Une analyse plus poussée des cellules vasculaires du muscle squelettique a identifié dix populations distinctes. Les cellules endothéliales ont montré cinq clusters séparés en fonction de leurs lits vasculaires respectifs avec des signatures similaires à celles que nous observons dans le cœur. Les EC_cap expriment le VWF et le RGCC. Les EC_ven veineuses expriment ACKR1 et PLVAP, tandis que les EC_art artérielles montrent SEMA3G et HEY1, en accord avec nos données cardiaques (Extended Data Fig. 11c, d, Supplementary Table 32).

Les distributions globales des populations de cellules vasculaires et stromales dans les muscles squelettiques et cardiaques étaient similaires, y compris les caractéristiques artérielles et veineuses des EC ; cependant ; le muscle squelettique contenait un seul cluster de SMC, potentiellement lié à la plus petite taille de l’ensemble de données. Dans le muscle squelettique, les interactions cellule-cellule prédites de l’EC_art et des SMCs comprenaient NOTCH1/4-JAG1 ainsi que JAG1/JAG2/DLL4-NOTCH3, mais pas JAG1/JAG2/DLL4-NOTCH2, inféré dans le cœur (Extended Data Fig. 11e, f, Supplementary Table 33).

Cellules immunitaires cardiaques

En utilisant le modèle de régression logistique, nous n’avons pas identifié de contrepartie des monocytes IL17RA+ cardiaques dans le SKM ou le rein, peut-être en raison de la petite taille de cette population.

Les cellules T naïves (CD4+T_naive) identifiées exprimaient CCR7 et SELL, ce qui indique leur nature naïve et résidente dans les tissus95. Les cellules T à mémoire (CD8+T_tem) exprimaient BACH2, STAT4 et IL7R, associés à la mémoire immunitaire à long terme96,97. Nous avons caractérisé davantage les cellules lymphoïdes en utilisant scNym98, et l’avons entraîné en utilisant des données publiées99,100. Le modèle résultant a été appliqué à nos cellules immunitaires cardiaques et les cellules dont le score prédit était supérieur à 0,8 ont été présumées être des candidats probables à la ré-annotation.
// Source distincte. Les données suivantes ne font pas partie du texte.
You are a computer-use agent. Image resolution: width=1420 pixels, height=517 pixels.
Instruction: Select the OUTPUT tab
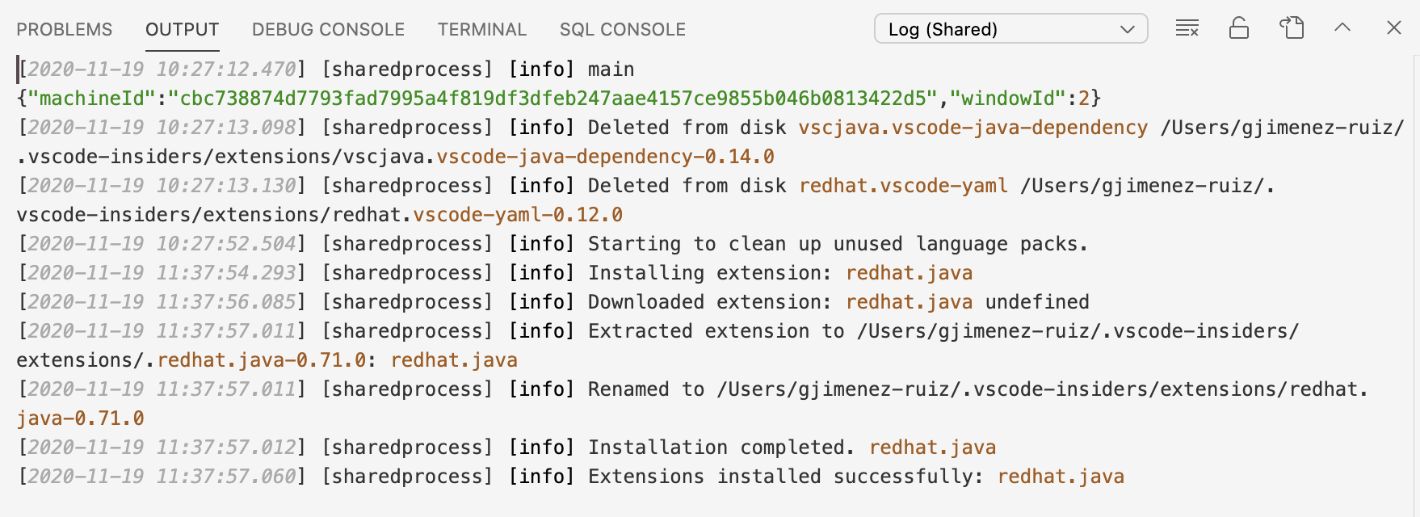tap(182, 29)
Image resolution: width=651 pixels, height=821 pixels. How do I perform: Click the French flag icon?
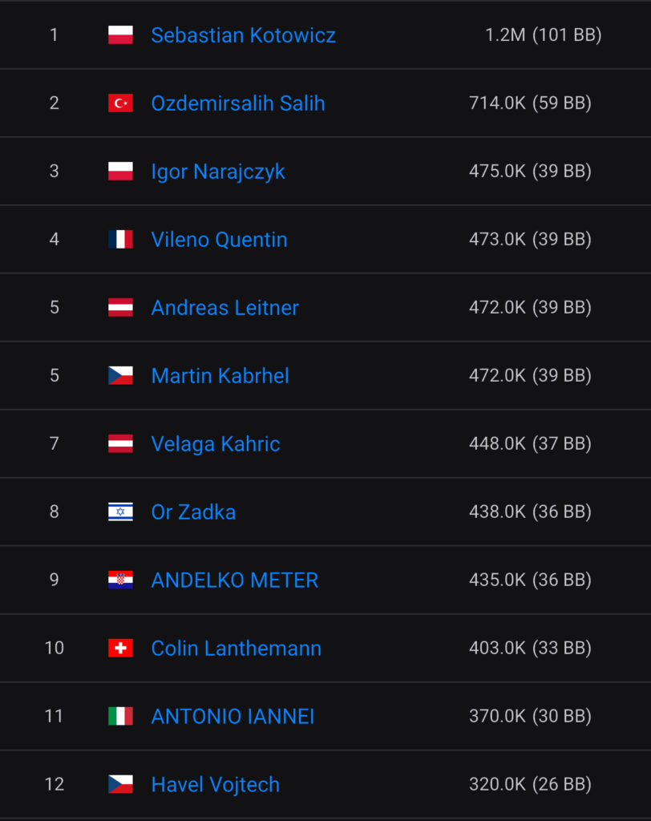(120, 240)
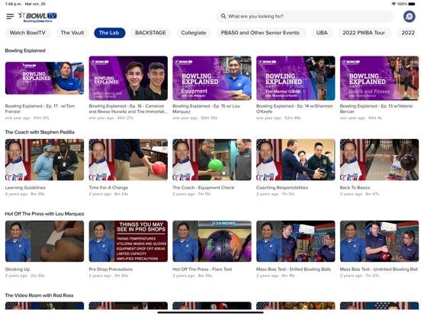Focus the 'What are you looking for?' search field
Viewport: 421px width, 316px height.
click(304, 17)
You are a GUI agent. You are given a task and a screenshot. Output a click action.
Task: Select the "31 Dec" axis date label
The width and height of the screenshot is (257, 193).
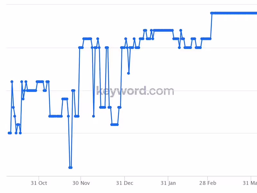pyautogui.click(x=124, y=183)
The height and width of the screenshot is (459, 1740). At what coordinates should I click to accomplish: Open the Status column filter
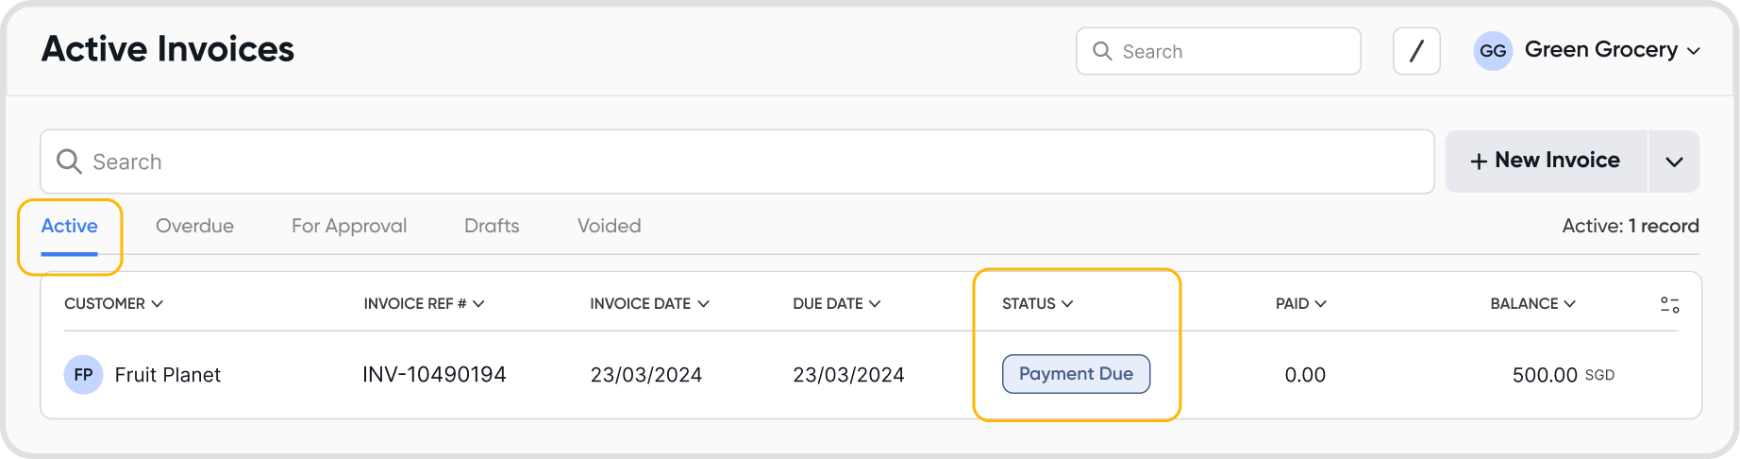tap(1037, 304)
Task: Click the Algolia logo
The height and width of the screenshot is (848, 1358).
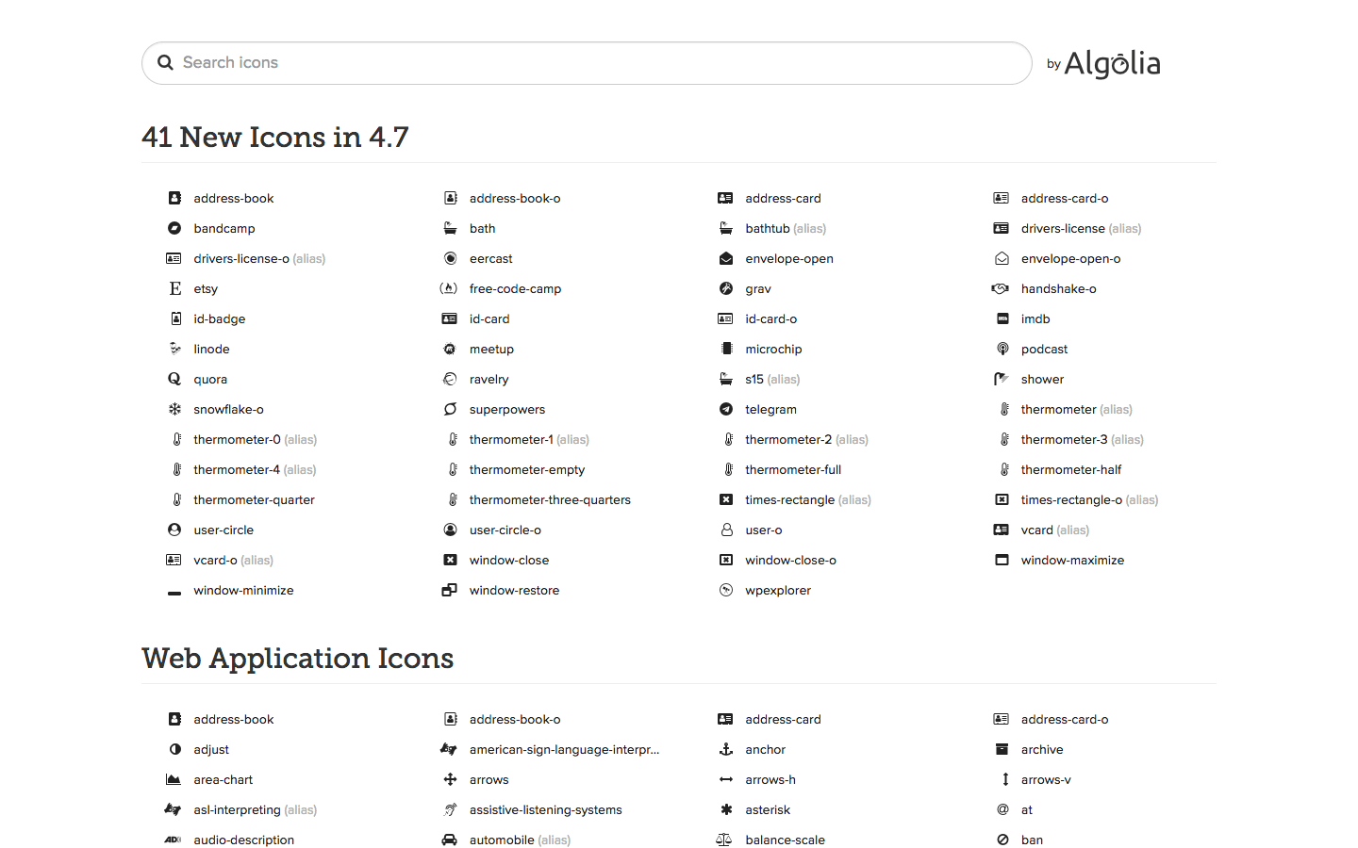Action: pyautogui.click(x=1112, y=63)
En utilisant cette approche, nous avons identifié des candidats pour les cellules B du plasma (109), les cellules dendritiques (645), les cellules lymphoïdes innées (89), les cellules T MAIT (219), les cellules T helper (80), les cellules T régulatrices (11), les cellules T à mémoire centrale (103), les cellules T γδ (30) et les cellules dendritiques plasmocytoïdes (27). Ces annotations peuvent être trouvées dans les annotations d’objets immunitaires cardiaques sous l’étiquette ‘scNym’ à l’adresse www.heartcellatlas.org.

Résumé du rapport

Des informations supplémentaires sur la conception de la recherche sont disponibles dans le résumé du rapport de Nature Research lié à cet article.